The most recent peer-reviewed study explicitly on the subject was published in January of 2018. The influence of political ideology and trust on willingness to vaccinate by Baumgaertner et al in PLOS One (open access, impact factor 3.54) has the following to say:

we asked respondents to place themselves on a five-point scale ranging from “very liberal” to “very conservative.” About 9.9 percent of respondents self-identified as “very liberal”, 17.5 percent as “liberal”, 41.4 percent as “moderate”, 21.6 percent as “conservative”, and 9.6 percent as “very conservative.” […] the overall effect of ideology is not only statistically significant but also substantively meaningful. […] Our findings corroborate analyses that show that the intent to vaccinate differs among conservatives and liberals with conservatives expressing less intent to vaccinate. Similarly, those with lower levels of trust in government medical experts are also less likely to express intent to vaccinate, and these individuals also tend to be conservative.

A different study published in PLOS One (not finally peer-reviewed as of August 4, 2018, but already adjusted in minor ways due to review processes) in June 2018 which did not specifically ask questions pertaining to political belief nonetheless is illuminating. The state of the antivaccine movement in the United States: A focused examination of nonmedical exemptions in states and counties by Olive had some very interesting results. It was specifically an assessment of non-medical exemptions (NMEs) for vaccinations in the 18 states in the USA which permit them.

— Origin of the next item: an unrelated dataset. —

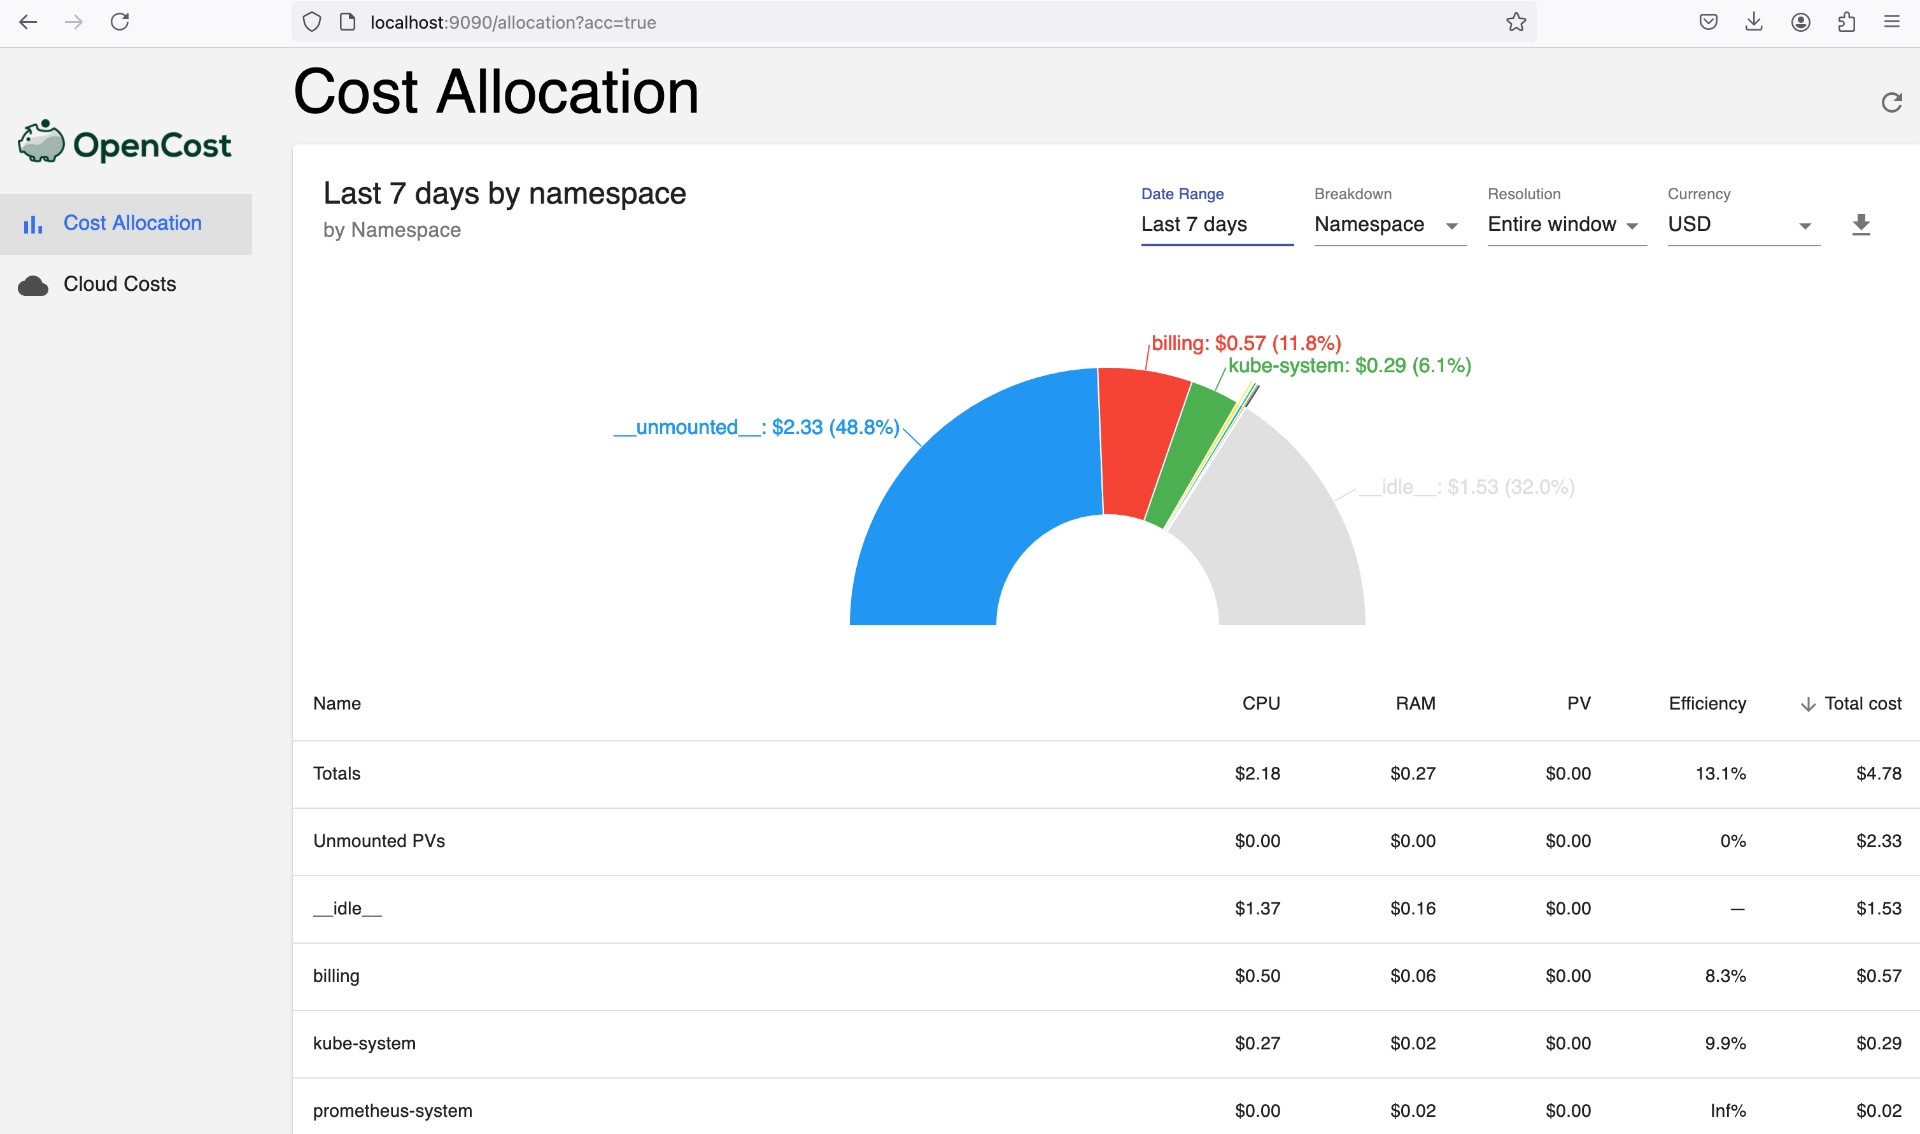Open the Breakdown Namespace dropdown
The image size is (1920, 1134).
pyautogui.click(x=1388, y=225)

The first observation is that the states in question skew to conservative beliefs and the second is that the rate of NME is rising.

It’s also worth pointing out the top 10 counties for NMEs. All but one are in Idaho, a very red state.

It’s worth pointing out that the study found in general a strong rural-urban divide expressed as well, with rural areas tending to have greater percentage of NMEs. That rural-urban divide also maps onto conservative vs liberal likelihood as well, with rural areas much more likely to be conservative. However, the study points out the following concern:

Our findings indicate that new foci of antivaccine activities are being established in major metropolitan areas, rendering select cities vulnerable for vaccination-preventable diseases.

That bit led some journalists to try to make the case that vaccine rejection was balanced across the political spectrum, but that’s not what the data shows.

The last study to look at also reflects this increasing conservative discomfort for vaccination. Geospatial patterns of human papillomavirus vaccine uptake in Minnesota by Nelson et al, published in the British Medical Journal (BMJ) Open (peer-reviewed, impact factor 2.369) in 2015 found a strong correlation to conservative rejection of vaccination.

Prevalence of HPV vaccination was found to exhibit strong spatial dependence across ZIP codes. Accounting for spatial dependence, age (OR=0.76, 95% CI 0.70 to 0.83) and male gender (OR=0.04, 95% CI 0.03 to 0.07) were negatively associated with vaccination, while liberal political preferences (OR=4.31, 95% CI 2.32 to 8.01), and college education (OR=2.58, 95% CI 1.14 to 5.83) were found to be positively associated with HPV vaccination.

Once again, in addition to the clear finding of liberals in this study being much more strongly supportive of HPV vaccination, there are multiple signifiers of conservative mindsets with older men explicitly being much less likely to support vaccination.

The HPV vaccine is unlike other vaccines in that it is directly related to transmittable sexual diseases, a factor which conservatives have a much greater issue with. I haven’t seen published evidence for this, but I have a weak hypothesis that introduction of the HPV vaccine is leading to conservative rejection of vaccines in general.